Deposteron

A injeção de deposteron, para injeção intramuscular, contém cipionato de testosterona, que é o éster 17 (beta) -ciclopentilpropionato solúvel em óleo do hormônio androgênico testosterona.

O cipionato de testosterona é um pó cristalino branco ou branco-amarelado, inodoro ou quase estável e estável no ar. É insolúvel em água, livremente solúvel em álcool, clorofórmio, dioxano, éter e solúvel em óleos vegetais.

O nome químico do cipionato de testosterona é androst-4-en-3-ona, 17- (3-ciclopentil1- oxopropoxi) -, (17ß) -. Sua fórmula molecular é C 27 H 40 O 3 e o peso molecular 412,61.

A injeção de deposteron está disponível em duas doses: 200 mg / mL de cipionato de testosterona.

Cada ml da solução de 200 mg / ml contém:

Cipionato de testosterona: 200 mg
Benzoato de benzila: 0,2 mL
Óleo de semente de algodão: 560 mg
Álcool benzílico (como conservante): 9,45 mg

Indicações de deposteron

A injeção de deposteron é indicada para terapia de reposição no sexo masculino em condições associadas a sintomas de deficiência ou ausência de testosterona endógena.

  1. Hipogonadismo primário (congênito ou adquirido) – falha testicular devido a criptorquidia, torção bilateral, orquite, síndrome do desaparecimento dos testículos; ou orquidectomia.
  2. Hipogonadismo hipogonadotrópico (congênito ou adquirido) -gonadotropina ou deficiência de LHRH ou lesão hipofisária-hipotalâmica de tumores, trauma ou radiação.

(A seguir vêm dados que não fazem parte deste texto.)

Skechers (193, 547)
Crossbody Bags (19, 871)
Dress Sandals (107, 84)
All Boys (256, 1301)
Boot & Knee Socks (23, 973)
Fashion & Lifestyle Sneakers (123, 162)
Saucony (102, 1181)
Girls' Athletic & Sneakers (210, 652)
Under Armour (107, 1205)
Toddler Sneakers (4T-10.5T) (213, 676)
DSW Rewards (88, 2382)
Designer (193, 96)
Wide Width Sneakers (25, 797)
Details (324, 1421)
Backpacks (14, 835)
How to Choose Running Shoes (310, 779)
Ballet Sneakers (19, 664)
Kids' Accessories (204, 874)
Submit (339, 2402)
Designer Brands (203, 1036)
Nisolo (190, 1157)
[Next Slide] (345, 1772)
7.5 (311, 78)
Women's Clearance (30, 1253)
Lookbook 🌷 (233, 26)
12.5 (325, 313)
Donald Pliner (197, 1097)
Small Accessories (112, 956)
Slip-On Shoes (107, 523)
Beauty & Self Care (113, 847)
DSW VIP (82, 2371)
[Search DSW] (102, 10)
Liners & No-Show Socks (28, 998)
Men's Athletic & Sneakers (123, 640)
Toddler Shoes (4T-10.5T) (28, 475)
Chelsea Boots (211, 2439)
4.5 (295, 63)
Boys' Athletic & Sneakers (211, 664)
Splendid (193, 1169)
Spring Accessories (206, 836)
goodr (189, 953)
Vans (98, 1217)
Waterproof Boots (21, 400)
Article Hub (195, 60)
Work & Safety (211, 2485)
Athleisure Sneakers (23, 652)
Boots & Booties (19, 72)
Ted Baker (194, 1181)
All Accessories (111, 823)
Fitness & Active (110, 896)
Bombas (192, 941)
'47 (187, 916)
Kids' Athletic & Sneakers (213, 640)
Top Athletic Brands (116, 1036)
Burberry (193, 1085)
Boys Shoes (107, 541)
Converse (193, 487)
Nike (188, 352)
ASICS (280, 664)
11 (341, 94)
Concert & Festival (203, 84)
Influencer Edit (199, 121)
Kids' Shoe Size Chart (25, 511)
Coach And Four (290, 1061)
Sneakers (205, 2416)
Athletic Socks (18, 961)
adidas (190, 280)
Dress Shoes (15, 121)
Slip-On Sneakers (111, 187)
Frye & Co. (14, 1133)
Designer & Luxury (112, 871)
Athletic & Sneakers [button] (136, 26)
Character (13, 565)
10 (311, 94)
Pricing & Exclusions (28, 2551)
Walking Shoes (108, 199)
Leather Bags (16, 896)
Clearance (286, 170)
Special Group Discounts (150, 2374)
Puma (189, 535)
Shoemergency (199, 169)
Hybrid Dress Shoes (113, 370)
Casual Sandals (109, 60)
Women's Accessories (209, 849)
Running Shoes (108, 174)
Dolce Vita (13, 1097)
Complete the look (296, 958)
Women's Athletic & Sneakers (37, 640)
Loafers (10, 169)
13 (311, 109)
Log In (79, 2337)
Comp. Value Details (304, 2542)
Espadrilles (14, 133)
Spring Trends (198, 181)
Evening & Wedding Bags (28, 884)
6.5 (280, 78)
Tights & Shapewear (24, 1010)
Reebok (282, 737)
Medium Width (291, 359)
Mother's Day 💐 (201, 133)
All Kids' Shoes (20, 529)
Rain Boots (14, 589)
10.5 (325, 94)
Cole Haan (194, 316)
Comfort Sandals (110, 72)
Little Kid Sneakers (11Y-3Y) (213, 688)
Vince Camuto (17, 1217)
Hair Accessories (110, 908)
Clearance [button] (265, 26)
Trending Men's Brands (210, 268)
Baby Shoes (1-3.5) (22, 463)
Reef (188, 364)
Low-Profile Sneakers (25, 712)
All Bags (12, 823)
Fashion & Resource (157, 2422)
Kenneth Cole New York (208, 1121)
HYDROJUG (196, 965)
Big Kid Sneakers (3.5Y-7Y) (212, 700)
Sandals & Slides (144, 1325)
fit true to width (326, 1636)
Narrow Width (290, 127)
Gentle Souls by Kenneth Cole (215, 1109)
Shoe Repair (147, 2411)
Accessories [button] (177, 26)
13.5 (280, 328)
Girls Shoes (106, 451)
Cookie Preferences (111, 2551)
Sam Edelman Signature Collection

A segurança e eficácia da deposteron (cipionato de testosterona) em homens com “hipogonadismo agerelated” (também conhecido como “hipogonadismo de início tardio”) não foram estabelecidas.

Como usar

Antes de iniciar a deposteron (cipionato de testosterona), confirme o diagnóstico de hipogonadismo, assegurando que as concentrações séricas de testosterona tenham sido medidas pela manhã em pelo menos dois dias separados e que essas concentrações séricas de testosterona estejam abaixo da faixa normal.

A injeção de deposteron é apenas para uso intramuscular.

Não deve ser administrado por via intravenosa. Injeções intramusculares devem ser administradas profundamente no músculo glúteo.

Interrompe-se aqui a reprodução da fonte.